▶ **EXERCISE INSTRUCTIONS**
Can you give the items between the lines holding "The image size is (1026, 756)." and "Describe the element at coordinates (1050, 105)", inclusive, again with "maximize" changed to "minimize" and everything else left as it is?

************

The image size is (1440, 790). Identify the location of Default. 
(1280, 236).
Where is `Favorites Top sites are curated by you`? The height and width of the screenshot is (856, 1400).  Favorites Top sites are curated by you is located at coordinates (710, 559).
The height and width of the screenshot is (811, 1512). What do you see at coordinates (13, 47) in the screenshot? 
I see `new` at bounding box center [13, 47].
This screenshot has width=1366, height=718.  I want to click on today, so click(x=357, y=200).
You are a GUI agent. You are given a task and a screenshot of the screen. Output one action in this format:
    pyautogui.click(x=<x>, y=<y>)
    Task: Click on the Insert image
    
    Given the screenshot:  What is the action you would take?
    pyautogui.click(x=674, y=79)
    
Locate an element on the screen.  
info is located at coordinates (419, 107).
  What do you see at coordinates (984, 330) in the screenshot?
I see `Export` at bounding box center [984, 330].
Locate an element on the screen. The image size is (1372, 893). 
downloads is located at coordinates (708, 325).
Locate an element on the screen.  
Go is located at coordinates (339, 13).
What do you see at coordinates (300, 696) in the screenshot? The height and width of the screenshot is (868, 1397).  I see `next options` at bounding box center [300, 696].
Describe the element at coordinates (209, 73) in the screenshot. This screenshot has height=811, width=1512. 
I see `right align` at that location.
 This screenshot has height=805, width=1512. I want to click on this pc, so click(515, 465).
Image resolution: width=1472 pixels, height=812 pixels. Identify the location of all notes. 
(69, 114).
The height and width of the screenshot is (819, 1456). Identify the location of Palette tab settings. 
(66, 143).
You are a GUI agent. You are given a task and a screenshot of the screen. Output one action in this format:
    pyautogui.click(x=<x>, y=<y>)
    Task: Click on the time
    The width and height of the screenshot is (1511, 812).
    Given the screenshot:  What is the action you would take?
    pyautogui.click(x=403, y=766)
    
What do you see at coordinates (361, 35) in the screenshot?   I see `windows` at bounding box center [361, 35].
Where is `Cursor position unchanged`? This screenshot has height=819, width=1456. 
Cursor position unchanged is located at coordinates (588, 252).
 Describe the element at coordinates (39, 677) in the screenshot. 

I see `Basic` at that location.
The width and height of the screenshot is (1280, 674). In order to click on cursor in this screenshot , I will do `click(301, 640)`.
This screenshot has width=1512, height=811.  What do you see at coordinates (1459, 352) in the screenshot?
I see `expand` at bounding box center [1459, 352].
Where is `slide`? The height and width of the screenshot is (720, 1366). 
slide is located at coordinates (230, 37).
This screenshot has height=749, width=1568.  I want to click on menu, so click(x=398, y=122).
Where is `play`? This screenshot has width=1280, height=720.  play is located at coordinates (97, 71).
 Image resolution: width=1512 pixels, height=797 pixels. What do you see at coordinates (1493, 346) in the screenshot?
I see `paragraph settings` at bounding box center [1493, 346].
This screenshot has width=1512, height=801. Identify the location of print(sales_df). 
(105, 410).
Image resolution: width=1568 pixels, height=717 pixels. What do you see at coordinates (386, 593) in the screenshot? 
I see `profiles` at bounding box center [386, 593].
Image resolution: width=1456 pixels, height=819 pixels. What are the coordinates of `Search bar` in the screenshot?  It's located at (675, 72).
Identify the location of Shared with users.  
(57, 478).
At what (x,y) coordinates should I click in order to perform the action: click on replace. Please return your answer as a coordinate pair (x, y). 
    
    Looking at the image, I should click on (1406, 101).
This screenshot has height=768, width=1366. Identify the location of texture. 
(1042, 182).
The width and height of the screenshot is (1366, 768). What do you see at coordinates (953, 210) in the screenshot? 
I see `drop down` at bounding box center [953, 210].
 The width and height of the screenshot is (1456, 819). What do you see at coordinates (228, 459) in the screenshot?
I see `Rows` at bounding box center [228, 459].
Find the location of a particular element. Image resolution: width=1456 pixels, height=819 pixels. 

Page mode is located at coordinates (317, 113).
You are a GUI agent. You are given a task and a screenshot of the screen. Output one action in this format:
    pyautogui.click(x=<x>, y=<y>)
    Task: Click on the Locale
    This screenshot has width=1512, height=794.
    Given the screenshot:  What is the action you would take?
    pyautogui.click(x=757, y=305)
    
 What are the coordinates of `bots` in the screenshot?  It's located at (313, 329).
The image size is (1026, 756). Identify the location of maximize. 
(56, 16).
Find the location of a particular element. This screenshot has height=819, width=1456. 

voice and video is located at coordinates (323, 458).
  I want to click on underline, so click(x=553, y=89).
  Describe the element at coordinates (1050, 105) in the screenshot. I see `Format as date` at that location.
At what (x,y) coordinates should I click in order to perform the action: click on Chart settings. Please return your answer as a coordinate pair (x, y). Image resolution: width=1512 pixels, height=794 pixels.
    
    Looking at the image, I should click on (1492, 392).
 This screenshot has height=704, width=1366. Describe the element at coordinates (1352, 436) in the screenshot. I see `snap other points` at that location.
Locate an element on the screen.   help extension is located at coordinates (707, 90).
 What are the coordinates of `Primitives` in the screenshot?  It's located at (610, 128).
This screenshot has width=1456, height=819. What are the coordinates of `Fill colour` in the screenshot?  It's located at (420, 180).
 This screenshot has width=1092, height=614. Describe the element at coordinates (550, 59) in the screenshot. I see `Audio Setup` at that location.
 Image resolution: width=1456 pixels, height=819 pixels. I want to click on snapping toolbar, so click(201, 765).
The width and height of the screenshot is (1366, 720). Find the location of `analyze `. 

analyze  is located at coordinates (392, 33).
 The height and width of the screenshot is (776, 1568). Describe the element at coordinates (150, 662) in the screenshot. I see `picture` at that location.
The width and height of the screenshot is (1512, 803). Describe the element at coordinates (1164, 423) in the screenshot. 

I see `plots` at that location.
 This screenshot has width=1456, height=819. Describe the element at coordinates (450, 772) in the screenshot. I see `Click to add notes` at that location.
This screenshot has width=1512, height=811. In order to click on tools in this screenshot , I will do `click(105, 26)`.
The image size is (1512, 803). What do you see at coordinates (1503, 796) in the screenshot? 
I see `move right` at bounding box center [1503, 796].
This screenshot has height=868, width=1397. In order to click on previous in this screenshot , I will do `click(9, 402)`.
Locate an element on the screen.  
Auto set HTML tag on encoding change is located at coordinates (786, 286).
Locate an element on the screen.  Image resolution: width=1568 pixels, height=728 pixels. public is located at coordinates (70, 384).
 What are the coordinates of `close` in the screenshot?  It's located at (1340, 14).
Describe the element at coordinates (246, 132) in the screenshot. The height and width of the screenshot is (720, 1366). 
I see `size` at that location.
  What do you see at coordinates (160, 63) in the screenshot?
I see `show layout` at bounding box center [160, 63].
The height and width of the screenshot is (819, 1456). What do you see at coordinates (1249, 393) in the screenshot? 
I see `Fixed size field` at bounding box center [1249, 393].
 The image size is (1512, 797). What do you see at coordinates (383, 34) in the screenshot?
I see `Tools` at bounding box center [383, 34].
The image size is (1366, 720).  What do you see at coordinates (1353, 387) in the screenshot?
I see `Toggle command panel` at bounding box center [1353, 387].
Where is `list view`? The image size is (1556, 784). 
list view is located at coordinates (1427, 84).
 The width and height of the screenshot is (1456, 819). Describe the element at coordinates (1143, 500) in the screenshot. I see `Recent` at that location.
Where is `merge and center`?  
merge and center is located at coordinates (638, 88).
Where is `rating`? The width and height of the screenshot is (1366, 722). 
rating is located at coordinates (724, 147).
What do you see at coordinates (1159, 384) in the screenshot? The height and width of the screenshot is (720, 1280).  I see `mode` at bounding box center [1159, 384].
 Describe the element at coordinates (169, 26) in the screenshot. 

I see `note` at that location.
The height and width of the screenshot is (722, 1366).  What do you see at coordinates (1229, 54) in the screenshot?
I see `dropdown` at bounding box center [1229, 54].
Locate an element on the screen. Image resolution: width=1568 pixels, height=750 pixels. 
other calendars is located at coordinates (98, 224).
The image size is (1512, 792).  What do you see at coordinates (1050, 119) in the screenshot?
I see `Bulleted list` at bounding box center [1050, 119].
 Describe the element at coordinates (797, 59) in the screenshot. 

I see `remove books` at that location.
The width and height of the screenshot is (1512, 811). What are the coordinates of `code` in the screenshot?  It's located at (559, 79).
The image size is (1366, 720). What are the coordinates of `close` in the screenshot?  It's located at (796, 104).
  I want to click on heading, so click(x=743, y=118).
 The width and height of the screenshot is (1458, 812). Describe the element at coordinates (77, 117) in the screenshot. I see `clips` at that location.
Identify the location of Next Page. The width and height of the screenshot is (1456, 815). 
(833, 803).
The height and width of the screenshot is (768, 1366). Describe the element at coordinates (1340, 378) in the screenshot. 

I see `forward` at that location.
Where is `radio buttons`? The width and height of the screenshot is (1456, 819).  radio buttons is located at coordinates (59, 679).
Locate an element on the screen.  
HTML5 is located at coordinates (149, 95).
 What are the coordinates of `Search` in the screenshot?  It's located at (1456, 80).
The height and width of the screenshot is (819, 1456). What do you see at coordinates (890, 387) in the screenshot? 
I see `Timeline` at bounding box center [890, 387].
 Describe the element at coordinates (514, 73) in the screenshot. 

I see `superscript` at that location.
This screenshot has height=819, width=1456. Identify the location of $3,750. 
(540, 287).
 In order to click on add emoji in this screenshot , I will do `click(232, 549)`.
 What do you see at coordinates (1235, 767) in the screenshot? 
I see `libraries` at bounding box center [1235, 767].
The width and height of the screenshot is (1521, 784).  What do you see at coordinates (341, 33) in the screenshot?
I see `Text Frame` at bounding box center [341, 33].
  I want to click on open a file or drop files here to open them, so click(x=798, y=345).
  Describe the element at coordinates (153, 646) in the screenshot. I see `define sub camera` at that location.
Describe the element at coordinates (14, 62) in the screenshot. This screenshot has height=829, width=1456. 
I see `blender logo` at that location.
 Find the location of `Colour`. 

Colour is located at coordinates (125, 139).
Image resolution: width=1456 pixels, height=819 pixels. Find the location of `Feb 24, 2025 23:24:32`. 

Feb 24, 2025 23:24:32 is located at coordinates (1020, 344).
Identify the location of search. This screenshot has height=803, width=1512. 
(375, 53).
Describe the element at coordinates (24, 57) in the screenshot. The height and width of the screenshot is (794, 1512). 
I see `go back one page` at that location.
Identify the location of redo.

************

▶ **IN RESPONSE**
The image size is (1026, 756). Identify the location of minimize. 
(56, 16).
Find the location of a particular element. This screenshot has height=819, width=1456. 

voice and video is located at coordinates (323, 458).
  I want to click on underline, so click(x=553, y=89).
  Describe the element at coordinates (1050, 105) in the screenshot. I see `Format as date` at that location.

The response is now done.